Чтение настолько захватило Андрея, что он забыл, где находится. События почти шестидесятилетней давности с каждой минутой становились более яркими, выпуклыми, ощутимыми – будто всё происходило с ним самим. Будто его душа на время переселилась в тело этого Неизвестного Солдата.

Неизвестного?

Ну конечно же, ведь Андрей не знал даже его имени. Не знала и Ксана. Да и её родителям вряд ли оно было известно. Что могло означать это – приписанное в конце – торопливое «А»? Алексей? Антон? Андрей? Анатолий? Возможно, это вообще не имя – это могла быть и фамилия. Впрочем, подобная необозначенность только приближала к Неизвестному Солдату. Потому что дело не в деталях, не в случайных ярлыках и даже не в каких-то незначительных внешних сходствах и расхождениях, это наносное, как пыль на сапогах, которую легко стряхнуть, не утруждая себя мыслями о ней; главное – легко угадываемое чувство ожидания и та недосказанная тоска, которая незримо наполняла воздух, проникала в лёгкие с каждым вздохом, вливалась в давление атмосферного столба, многократно его умножая. Это было ему настолько знакомо! Словно он вернулся в собственное прошлое после неразборчиво-суматошного сна, после долгой обманчивой дороги в ином, спокойном и неправдоподобном мире, который существует лишь в воображении, чтобы манить и обещать.

***

Манить и обещать.

Это свойственно всему, что связано с мирной жизнью – когда ты находишься на войне.

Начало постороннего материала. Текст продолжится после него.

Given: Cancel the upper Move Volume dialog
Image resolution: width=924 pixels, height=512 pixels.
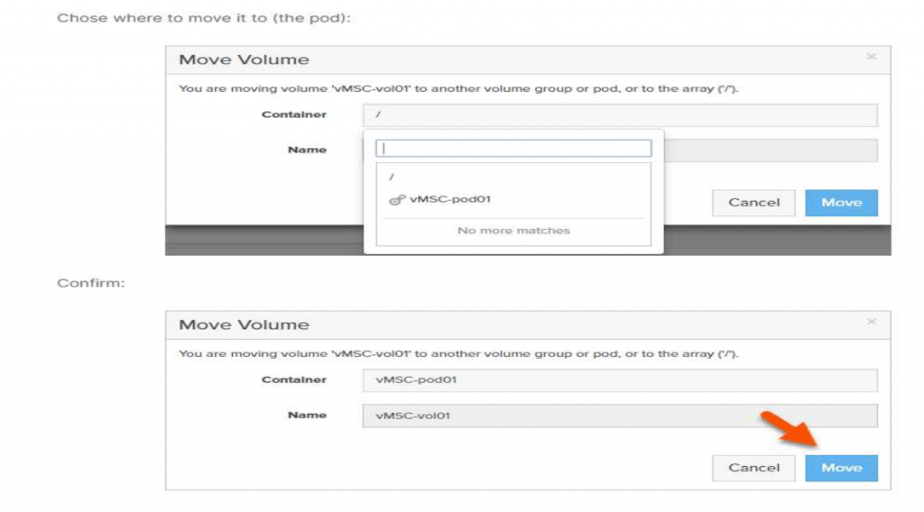Looking at the screenshot, I should (x=753, y=203).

Там слишком многое меняется. И ты достаточно быстро понимаешь, что нельзя верить не только воспоминаниям, но и тем чувствам, которые сопровождали тебя в гражданской жизни – а они периодически всплывают, подобно фантомным болям, что поделать, они настойчивы, неотступны и почти неизлечимы. Во всяком случае, с ними чрезвычайно трудно бороться.

А ещё на войне нельзя верить мечтам о счастливом будущем. Это расслабляет и убивает, пожалуй, вернее любой пули.

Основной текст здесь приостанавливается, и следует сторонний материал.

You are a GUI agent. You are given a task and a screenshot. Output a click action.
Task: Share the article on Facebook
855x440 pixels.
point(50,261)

Как быстро и легко это вернулось!

Неизвестный Солдат всему виной – то была наиболее отчётливая мысль, которая коротко мелькнула в мозгу Андрея и погасла; хотя остался неприятный осадок, подобно тому как после боя остаётся в ноздрях и щекочет горло уже переставшая быть смертоносной, но всё ещё тревожная пороховая гарь.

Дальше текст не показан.